Architecture

Overview

escapy follows a strict Model → Command → Event → UI pipeline:

Player Action
     │
     ▼
┌──────────┐
│   Game   │  (model – mutable state)
└────┬─────┘
     │ dispatches to object behaviours
     ▼
┌──────────┐
│ Commands │  (pure-ish functions: GameProtocol → list[Event])
└────┬─────┘
     │ returns events
     ▼
┌──────────┐
│  Events  │  (immutable dataclasses)
└────┬─────┘
     │ consumed by
     ▼
┌──────────┐
│    UI    │  (renders, plays sounds, shows messages)
└──────────┘

Key design decisions

Commands are first-class values

A Command is simply Callable[[GameProtocol], list[Event]]. Object behaviours are expressed by assigning command instances at construction time rather than overriding methods. This makes objects highly composable without deep inheritance hierarchies.

Protocols over base classes

All contracts (GameProtocol, Interactable, Unlockable, …) are defined as typing.Protocol classes. This enables structural (duck) typing — any object with the right attributes and methods satisfies the protocol, regardless of its class hierarchy.

Events decouple logic from presentation

Commands never call the UI directly. They return event dataclasses. The UI layer receives the event list and decides how to react (display a message, play a sound, show an overlay, etc.).

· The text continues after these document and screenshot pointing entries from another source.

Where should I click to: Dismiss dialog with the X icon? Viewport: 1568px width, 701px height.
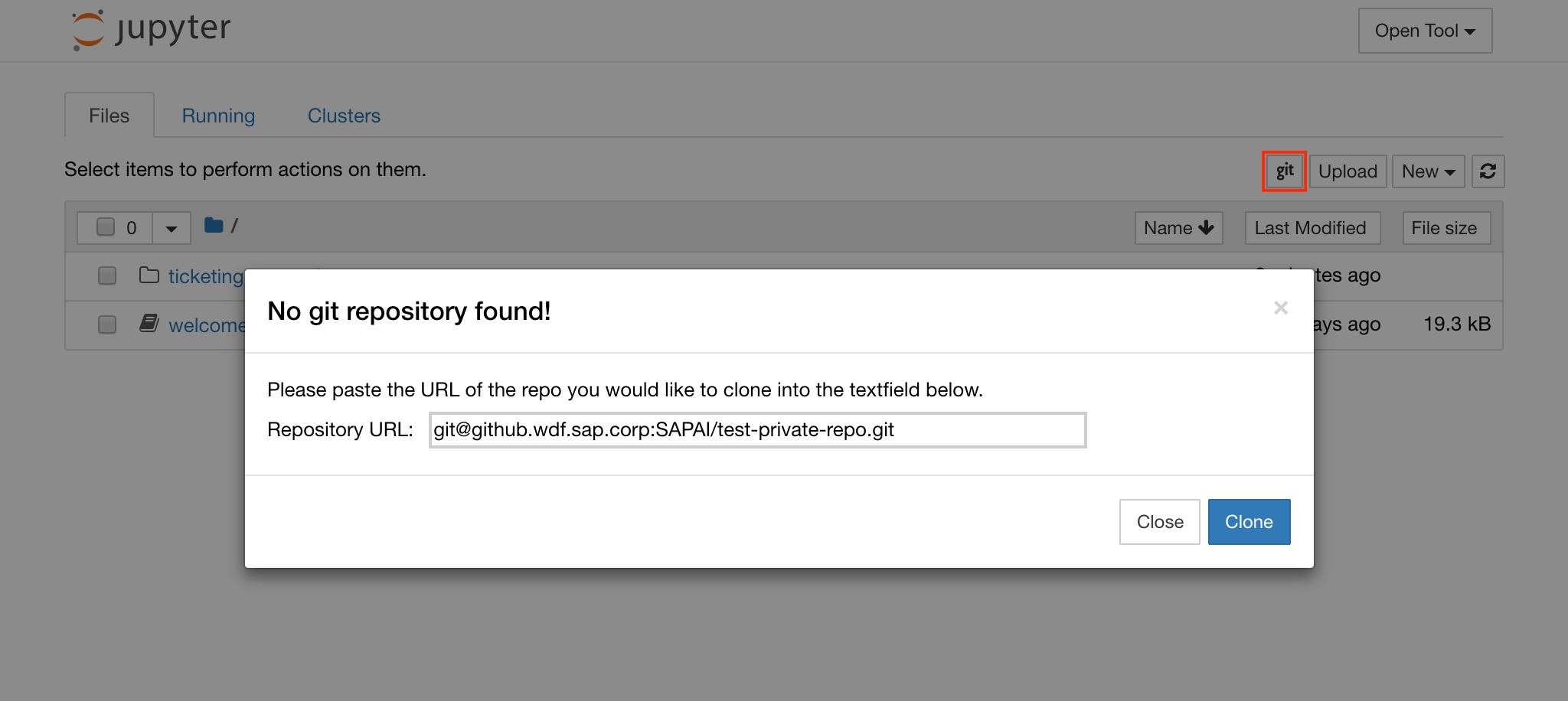pyautogui.click(x=1281, y=308)
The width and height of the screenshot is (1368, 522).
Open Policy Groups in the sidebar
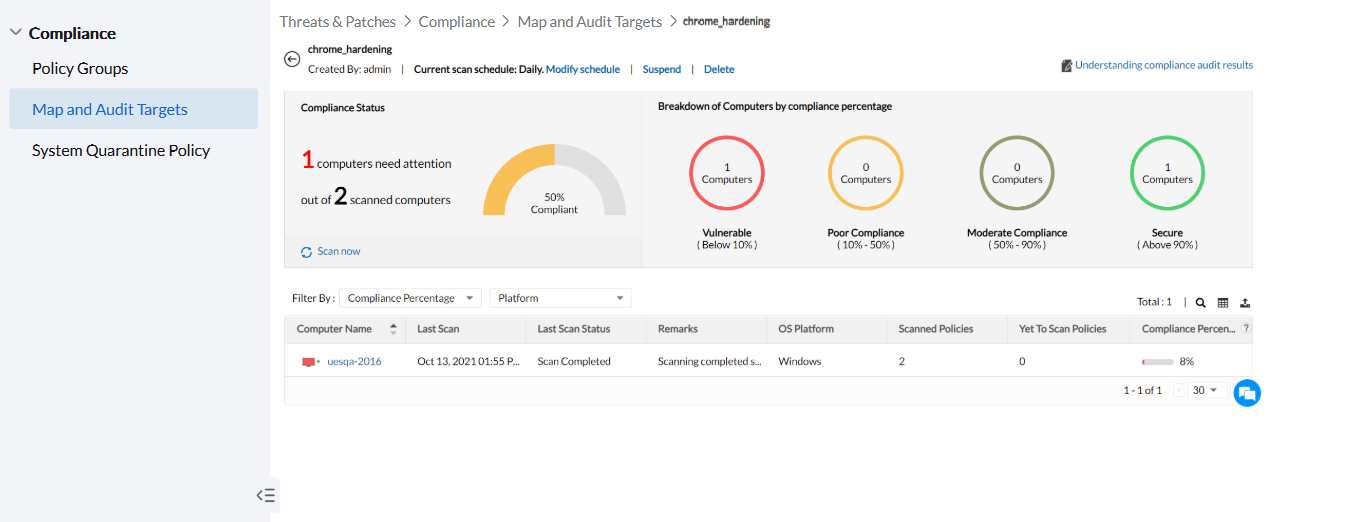pyautogui.click(x=80, y=69)
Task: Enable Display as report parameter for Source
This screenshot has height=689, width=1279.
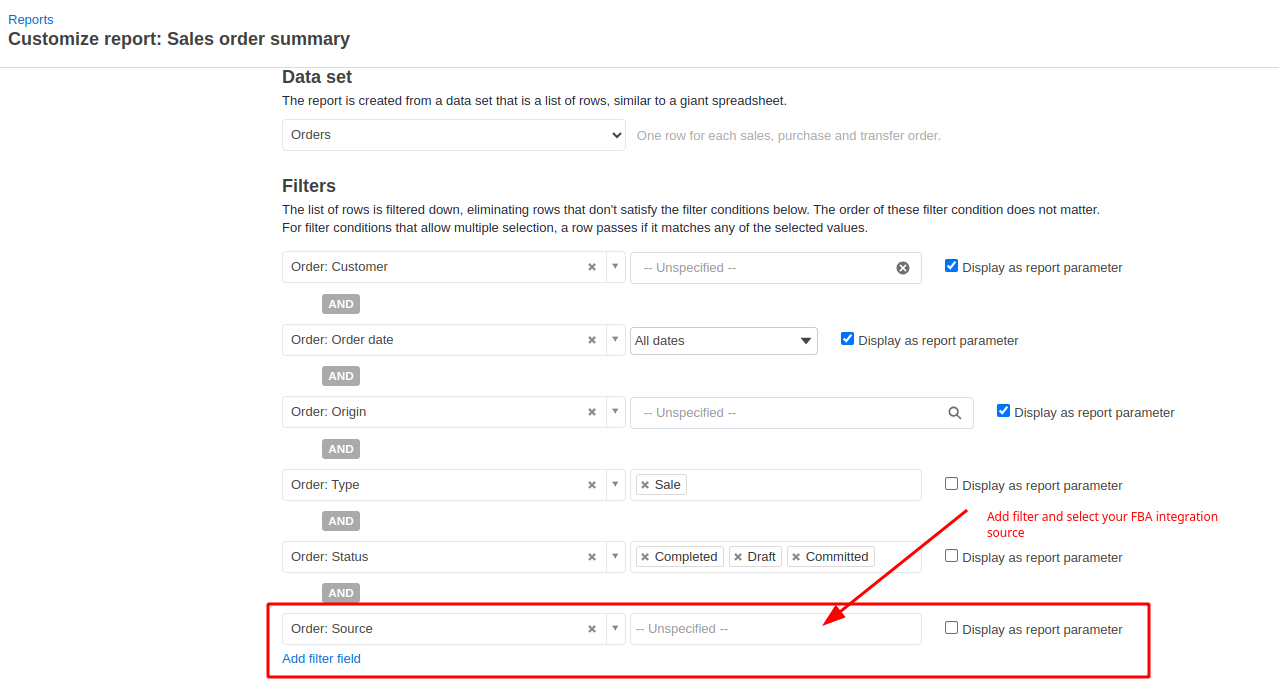Action: [952, 628]
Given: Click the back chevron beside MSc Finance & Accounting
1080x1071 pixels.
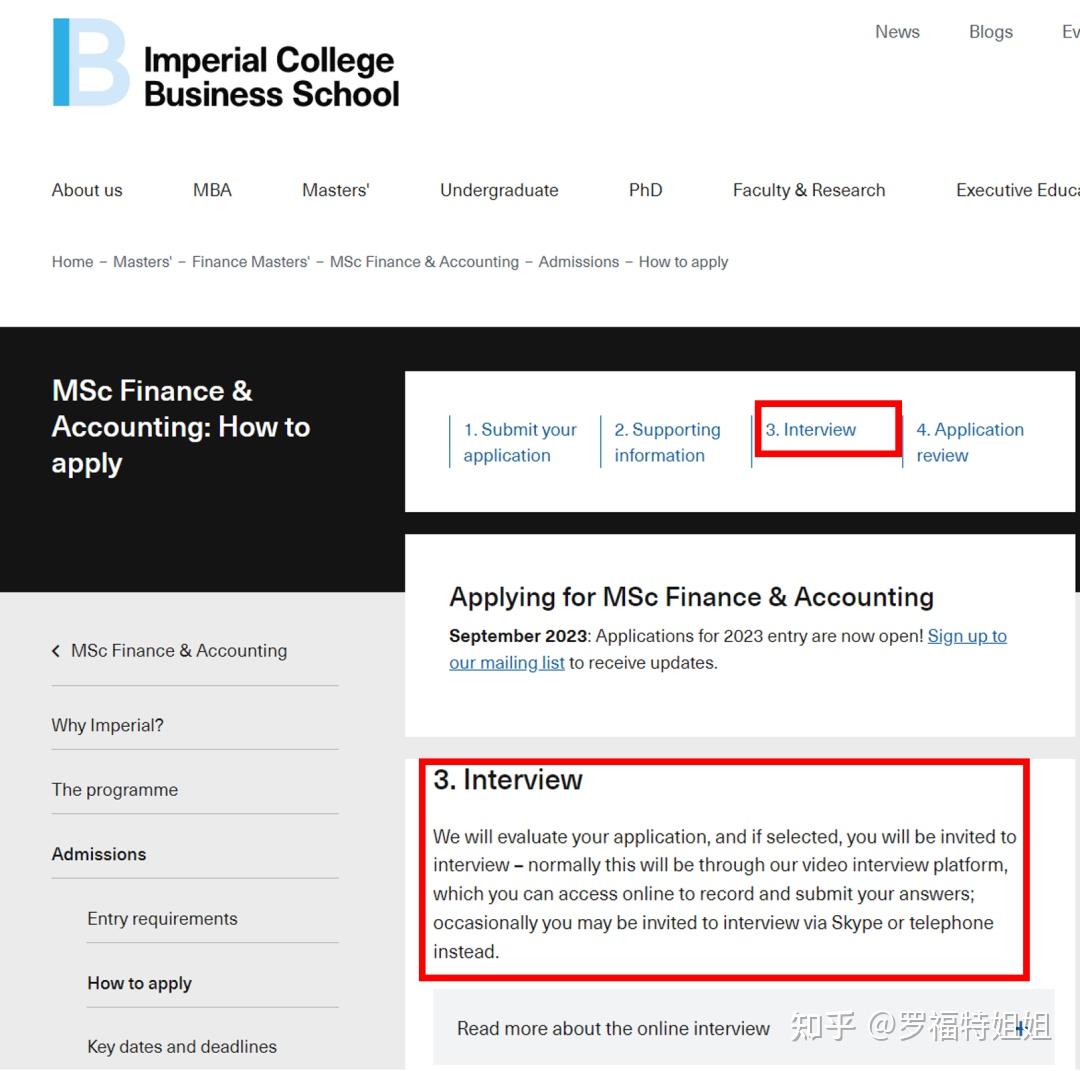Looking at the screenshot, I should click(56, 651).
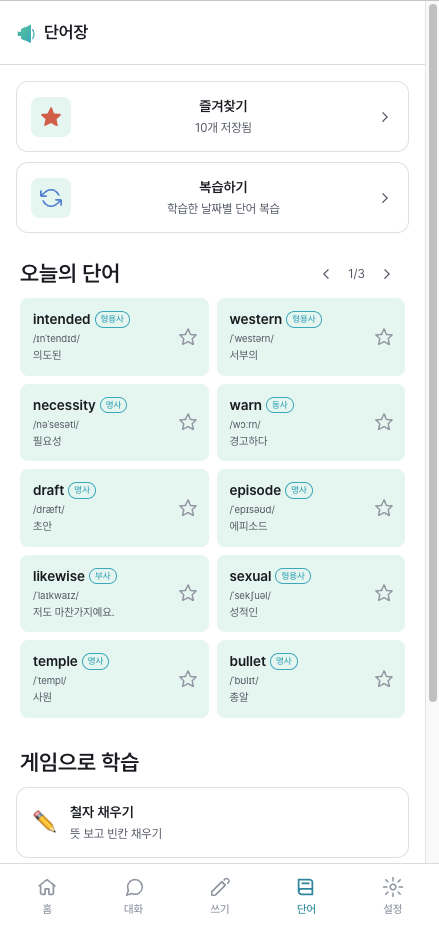439x930 pixels.
Task: Toggle favorite star for intended
Action: point(188,337)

Mixins for shared behaviour

UnlockableMixin and DecodableMixin provide concrete implementations of unlock() and insert_code(). Object classes compose these via multiple inheritance alongside the protocols they satisfy.

Game loop

The canonical game loop is:

ui.init(game)

while ui.is_running:
    ui.tick()                  # regulate frame rate
    events = ui.input()        # poll and dispatch player actions
    ui.handle(events)          # update UI state (messages, overlays)
    ui.render()                # draw current frame

ui.quit()

Note that ui.input() internally calls game.interact(), game.interact_inventory(), or game.insert_code() — so events are produced during the input phase, not in a separate update step.

Module dependency graph

types ◄── events ◄── protocols ◄── commands
                          ▲            │
                          │            ▼
                        mixins ◄── objects
                          ▲
                          │
                        game
                          ▲
                          │
                      pygame_ui
                          ▲
                          │
                       messages

The core library (escapy) has no runtime dependency on pygame. The escapy.pygame subpackage is the only module that imports pygame.